→ **Provided material**:
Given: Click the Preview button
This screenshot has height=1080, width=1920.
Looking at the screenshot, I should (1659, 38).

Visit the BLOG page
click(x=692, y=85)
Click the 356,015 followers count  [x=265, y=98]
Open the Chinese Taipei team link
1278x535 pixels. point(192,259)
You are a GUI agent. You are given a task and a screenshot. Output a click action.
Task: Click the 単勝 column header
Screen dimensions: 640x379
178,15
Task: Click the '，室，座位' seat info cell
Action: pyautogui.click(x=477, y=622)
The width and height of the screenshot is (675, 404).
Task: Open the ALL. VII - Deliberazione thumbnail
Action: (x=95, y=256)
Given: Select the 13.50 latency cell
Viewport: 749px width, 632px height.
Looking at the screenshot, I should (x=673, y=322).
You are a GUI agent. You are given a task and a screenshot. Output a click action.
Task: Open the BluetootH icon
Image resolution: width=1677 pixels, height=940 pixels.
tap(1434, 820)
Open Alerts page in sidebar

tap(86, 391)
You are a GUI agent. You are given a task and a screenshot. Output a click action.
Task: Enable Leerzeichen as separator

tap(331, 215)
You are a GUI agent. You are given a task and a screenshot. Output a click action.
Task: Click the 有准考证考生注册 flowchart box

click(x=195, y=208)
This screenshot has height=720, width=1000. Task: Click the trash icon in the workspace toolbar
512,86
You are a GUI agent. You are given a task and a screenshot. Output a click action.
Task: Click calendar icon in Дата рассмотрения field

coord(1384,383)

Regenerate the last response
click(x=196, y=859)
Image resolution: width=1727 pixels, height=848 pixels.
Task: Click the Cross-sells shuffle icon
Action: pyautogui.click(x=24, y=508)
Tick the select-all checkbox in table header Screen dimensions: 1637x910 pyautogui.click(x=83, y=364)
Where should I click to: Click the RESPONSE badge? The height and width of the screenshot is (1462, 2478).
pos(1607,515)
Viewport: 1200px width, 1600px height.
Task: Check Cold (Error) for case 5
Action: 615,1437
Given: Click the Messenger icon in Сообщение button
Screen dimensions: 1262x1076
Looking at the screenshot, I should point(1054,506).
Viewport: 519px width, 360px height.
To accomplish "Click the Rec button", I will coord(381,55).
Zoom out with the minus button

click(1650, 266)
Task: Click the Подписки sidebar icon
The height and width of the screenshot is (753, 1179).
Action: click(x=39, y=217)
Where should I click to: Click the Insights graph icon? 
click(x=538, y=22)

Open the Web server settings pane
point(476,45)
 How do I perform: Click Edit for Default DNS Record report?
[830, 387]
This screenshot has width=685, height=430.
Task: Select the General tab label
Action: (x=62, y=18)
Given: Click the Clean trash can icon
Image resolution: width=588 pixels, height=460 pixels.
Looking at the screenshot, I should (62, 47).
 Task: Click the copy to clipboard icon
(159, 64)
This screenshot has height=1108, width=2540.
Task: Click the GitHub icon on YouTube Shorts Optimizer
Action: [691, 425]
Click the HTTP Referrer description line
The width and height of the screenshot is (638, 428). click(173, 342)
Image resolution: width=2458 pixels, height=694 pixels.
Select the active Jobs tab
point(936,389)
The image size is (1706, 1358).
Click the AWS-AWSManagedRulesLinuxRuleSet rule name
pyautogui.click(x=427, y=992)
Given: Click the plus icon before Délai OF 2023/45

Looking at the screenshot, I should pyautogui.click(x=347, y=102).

→ **What to do**:
Copy the entire listing above word for word.

→ **Result for this exercise**:
Given: Click the Preview button
This screenshot has height=1080, width=1920.
Looking at the screenshot, I should (1659, 38).

Visit the BLOG page
click(x=692, y=85)
Click the 356,015 followers count  [x=265, y=98]
Open the Chinese Taipei team link
1278x535 pixels. point(192,259)
You are a GUI agent. You are given a task and a screenshot. Output a click action.
Task: Click the 単勝 column header
Screen dimensions: 640x379
178,15
Task: Click the '，室，座位' seat info cell
Action: pyautogui.click(x=477, y=622)
The width and height of the screenshot is (675, 404).
Task: Open the ALL. VII - Deliberazione thumbnail
Action: (x=95, y=256)
Given: Select the 13.50 latency cell
Viewport: 749px width, 632px height.
Looking at the screenshot, I should (x=673, y=322).
You are a GUI agent. You are given a task and a screenshot. Output a click action.
Task: Open the BluetootH icon
Image resolution: width=1677 pixels, height=940 pixels.
tap(1434, 820)
Open Alerts page in sidebar

tap(86, 391)
You are a GUI agent. You are given a task and a screenshot. Output a click action.
Task: Enable Leerzeichen as separator

tap(331, 215)
You are a GUI agent. You are given a task and a screenshot. Output a click action.
Task: Click the 有准考证考生注册 flowchart box

click(x=195, y=208)
This screenshot has height=720, width=1000. Task: Click the trash icon in the workspace toolbar
512,86
You are a GUI agent. You are given a task and a screenshot. Output a click action.
Task: Click calendar icon in Дата рассмотрения field

coord(1384,383)

Regenerate the last response
click(x=196, y=859)
Image resolution: width=1727 pixels, height=848 pixels.
Task: Click the Cross-sells shuffle icon
Action: pyautogui.click(x=24, y=508)
Tick the select-all checkbox in table header Screen dimensions: 1637x910 pyautogui.click(x=83, y=364)
Where should I click to: Click the RESPONSE badge? The height and width of the screenshot is (1462, 2478).
pos(1607,515)
Viewport: 1200px width, 1600px height.
Task: Check Cold (Error) for case 5
Action: 615,1437
Given: Click the Messenger icon in Сообщение button
Screen dimensions: 1262x1076
Looking at the screenshot, I should point(1054,506).
Viewport: 519px width, 360px height.
To accomplish "Click the Rec button", I will coord(381,55).
Zoom out with the minus button

click(1650, 266)
Task: Click the Подписки sidebar icon
The height and width of the screenshot is (753, 1179).
Action: click(x=39, y=217)
Where should I click to: Click the Insights graph icon? 
click(x=538, y=22)

Open the Web server settings pane
point(476,45)
 How do I perform: Click Edit for Default DNS Record report?
[830, 387]
This screenshot has width=685, height=430.
Task: Select the General tab label
Action: (x=62, y=18)
Given: Click the Clean trash can icon
Image resolution: width=588 pixels, height=460 pixels.
Looking at the screenshot, I should (62, 47).
 Task: Click the copy to clipboard icon
(159, 64)
This screenshot has height=1108, width=2540.
Task: Click the GitHub icon on YouTube Shorts Optimizer
Action: [691, 425]
Click the HTTP Referrer description line
The width and height of the screenshot is (638, 428). click(173, 342)
Image resolution: width=2458 pixels, height=694 pixels.
Select the active Jobs tab
point(936,389)
The image size is (1706, 1358).
Click the AWS-AWSManagedRulesLinuxRuleSet rule name
pyautogui.click(x=427, y=992)
Given: Click the plus icon before Délai OF 2023/45

Looking at the screenshot, I should pyautogui.click(x=347, y=102).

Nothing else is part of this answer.